Le sort des urnes législatives est encore à tirer. Prophétie facile : il n’en surgira pas d’espace pour la réalisation de nos rêves. Jusqu’à la caricature, les récentes élections ont montré combien la démocratie bourgeoise a perdu de son talent. Pour autant que cette décrépitude ne date pas d’hier, I’histoire est quelque fois facétieuse ; un tel pic de profondeur précisément dans l’État-nation où l’imaginaire collectif a le plus abusé de sa vocation universelle. Ces dernières années nous ont en effet habitués à ces shows "démocratiques", boudés toujours plus massivement par les consommateurs-citoyens dans les Etats impérialistes, soit dans ces formations économiques et sociales où les prédateurs se légitiment par excellence d’une œuvre civilisatrice au nom de cette même démocratie (1). Sa perte de substance croît sans discontinuer ; l’alliance fusionnelle entre une « classe » politique, issue de la démocratie représentative, et la classe détentrice des moyens de production réduit définitivement la démocratie parlementaire à un spectacle.

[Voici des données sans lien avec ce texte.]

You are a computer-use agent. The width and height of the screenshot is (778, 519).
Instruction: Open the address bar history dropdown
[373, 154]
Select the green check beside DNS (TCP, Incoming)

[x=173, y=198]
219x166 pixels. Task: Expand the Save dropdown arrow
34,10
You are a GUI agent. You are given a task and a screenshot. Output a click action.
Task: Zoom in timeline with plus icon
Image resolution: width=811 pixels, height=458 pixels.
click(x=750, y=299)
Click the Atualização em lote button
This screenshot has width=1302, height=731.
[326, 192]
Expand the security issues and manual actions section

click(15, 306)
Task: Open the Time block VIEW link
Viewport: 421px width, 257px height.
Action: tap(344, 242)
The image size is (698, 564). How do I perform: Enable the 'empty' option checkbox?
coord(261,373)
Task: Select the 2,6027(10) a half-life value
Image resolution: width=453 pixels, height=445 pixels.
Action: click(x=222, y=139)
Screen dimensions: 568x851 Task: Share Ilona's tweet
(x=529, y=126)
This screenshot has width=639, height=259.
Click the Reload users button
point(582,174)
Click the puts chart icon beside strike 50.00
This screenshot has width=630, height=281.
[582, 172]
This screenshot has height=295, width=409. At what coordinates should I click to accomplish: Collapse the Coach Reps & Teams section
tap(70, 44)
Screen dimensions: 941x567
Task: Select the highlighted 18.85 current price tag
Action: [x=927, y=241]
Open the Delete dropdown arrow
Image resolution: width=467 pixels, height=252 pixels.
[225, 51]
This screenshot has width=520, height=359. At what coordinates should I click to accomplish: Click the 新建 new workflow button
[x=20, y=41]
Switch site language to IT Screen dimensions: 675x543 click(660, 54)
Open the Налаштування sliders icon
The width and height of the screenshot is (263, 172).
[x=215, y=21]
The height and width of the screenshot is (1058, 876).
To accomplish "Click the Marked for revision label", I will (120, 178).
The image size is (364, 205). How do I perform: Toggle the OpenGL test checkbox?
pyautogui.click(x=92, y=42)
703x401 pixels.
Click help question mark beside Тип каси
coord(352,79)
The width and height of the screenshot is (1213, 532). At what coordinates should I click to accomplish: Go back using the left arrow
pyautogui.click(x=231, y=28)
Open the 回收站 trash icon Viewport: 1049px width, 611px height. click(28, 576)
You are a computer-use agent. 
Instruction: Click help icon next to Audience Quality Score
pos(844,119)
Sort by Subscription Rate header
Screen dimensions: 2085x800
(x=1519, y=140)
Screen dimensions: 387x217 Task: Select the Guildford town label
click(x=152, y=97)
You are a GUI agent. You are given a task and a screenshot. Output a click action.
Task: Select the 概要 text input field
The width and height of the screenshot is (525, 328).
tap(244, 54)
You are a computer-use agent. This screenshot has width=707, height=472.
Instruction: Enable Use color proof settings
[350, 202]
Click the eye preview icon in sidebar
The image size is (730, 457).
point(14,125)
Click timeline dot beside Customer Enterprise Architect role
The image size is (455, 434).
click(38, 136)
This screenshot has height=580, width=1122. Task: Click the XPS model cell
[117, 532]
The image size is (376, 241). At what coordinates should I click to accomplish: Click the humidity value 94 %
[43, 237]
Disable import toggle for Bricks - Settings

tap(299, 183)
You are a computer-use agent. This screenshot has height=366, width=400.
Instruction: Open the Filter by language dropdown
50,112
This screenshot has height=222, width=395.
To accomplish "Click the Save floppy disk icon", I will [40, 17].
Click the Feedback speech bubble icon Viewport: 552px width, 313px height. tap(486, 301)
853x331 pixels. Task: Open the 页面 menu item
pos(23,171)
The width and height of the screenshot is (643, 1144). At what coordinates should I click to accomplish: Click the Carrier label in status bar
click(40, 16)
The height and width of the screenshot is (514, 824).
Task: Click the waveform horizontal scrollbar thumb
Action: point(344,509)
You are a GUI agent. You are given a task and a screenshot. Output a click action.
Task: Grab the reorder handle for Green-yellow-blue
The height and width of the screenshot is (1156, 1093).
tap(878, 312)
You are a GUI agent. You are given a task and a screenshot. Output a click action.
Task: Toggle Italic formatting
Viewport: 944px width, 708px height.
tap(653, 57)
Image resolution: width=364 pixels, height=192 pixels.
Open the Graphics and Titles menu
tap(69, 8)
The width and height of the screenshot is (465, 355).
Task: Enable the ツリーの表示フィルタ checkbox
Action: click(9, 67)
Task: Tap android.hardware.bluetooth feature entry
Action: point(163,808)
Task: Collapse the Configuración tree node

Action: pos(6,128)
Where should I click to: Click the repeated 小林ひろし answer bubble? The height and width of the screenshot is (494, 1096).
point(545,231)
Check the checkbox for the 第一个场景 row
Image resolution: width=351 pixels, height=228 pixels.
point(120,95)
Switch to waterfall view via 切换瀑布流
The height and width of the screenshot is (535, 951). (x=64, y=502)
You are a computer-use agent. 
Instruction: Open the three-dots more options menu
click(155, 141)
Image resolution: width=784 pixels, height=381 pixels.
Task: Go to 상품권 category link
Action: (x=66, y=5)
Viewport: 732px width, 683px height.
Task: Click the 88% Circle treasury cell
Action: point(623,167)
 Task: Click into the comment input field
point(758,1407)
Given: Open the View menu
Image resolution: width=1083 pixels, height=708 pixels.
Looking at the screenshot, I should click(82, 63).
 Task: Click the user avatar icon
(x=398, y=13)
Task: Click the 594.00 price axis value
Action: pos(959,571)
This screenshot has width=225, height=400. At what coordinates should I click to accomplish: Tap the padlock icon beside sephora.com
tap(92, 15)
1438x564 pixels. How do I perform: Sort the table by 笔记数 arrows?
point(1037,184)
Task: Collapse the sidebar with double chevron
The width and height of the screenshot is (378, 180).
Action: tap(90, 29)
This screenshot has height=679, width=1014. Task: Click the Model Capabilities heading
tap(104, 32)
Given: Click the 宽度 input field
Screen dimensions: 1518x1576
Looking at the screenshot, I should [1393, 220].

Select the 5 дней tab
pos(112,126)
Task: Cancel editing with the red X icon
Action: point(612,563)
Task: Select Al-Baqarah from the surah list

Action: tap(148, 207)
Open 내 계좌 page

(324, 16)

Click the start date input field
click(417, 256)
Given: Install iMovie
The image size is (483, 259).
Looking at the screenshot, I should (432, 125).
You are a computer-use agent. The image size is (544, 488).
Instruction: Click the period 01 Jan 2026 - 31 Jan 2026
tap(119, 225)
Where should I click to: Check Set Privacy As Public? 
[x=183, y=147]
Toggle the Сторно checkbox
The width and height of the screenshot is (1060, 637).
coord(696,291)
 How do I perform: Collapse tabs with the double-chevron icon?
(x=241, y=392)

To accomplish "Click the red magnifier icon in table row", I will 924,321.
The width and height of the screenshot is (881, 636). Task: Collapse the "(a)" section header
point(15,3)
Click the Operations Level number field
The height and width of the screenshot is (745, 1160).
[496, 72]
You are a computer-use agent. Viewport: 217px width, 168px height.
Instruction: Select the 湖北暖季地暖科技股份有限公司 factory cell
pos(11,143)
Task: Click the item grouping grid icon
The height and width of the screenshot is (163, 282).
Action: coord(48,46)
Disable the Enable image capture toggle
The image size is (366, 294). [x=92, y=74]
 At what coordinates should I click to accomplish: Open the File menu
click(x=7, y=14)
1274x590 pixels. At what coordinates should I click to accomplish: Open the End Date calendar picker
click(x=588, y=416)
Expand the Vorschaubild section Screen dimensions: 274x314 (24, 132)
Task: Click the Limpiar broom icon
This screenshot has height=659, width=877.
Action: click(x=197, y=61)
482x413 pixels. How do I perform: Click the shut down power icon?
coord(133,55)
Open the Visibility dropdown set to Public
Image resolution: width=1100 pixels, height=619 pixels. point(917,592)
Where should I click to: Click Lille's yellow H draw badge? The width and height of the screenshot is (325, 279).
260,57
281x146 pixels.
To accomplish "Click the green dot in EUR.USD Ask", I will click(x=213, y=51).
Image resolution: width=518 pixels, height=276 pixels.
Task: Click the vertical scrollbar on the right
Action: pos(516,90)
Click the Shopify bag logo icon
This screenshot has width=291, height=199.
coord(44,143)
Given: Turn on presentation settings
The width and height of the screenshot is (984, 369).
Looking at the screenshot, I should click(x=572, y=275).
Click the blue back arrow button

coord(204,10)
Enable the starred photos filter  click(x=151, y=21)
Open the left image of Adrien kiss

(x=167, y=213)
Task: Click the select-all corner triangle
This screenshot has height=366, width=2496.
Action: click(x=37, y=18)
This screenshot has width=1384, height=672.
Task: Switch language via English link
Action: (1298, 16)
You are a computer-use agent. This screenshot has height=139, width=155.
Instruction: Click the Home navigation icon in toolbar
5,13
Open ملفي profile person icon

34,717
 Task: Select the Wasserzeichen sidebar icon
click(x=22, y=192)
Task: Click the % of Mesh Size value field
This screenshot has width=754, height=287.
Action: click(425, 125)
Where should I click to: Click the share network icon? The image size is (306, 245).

Née des révolutions bourgeoises, ayant assis le pouvoir d’une minorité exploiteuse sur la majorité exploitée, elle a déchiré ses oripeaux démocratiques. Ce n’est certes pas la première fois qu’une crise générale du régime s’exprime en un tel dépouillement. Pour autant une telle retranscription de la crise du politique, simultanée dans différents « cœurs de la bête » (2), n’a jamais été atteinte. Au-delà des nuances dans son expression, elle s’inscrit comme une globalisation du processus de fascisation.
A la veille du 1er mai, le tribunal de Grande Instance de Paris examinait la plainte contre la convention de l’assurance-chômage dit PARE déposée par les associations de chômeurs et de précaires. Ces associations dénoncent la nature autoritaire et culpabilisante de ce PARE issue de l’alliance entre la CFDT et le MEDEF. Au-delà d’une éventuelle décision judiciaire, le jugement ayant été mis en délibéré, l’important reste ce que le PARE nous dit de ce processus.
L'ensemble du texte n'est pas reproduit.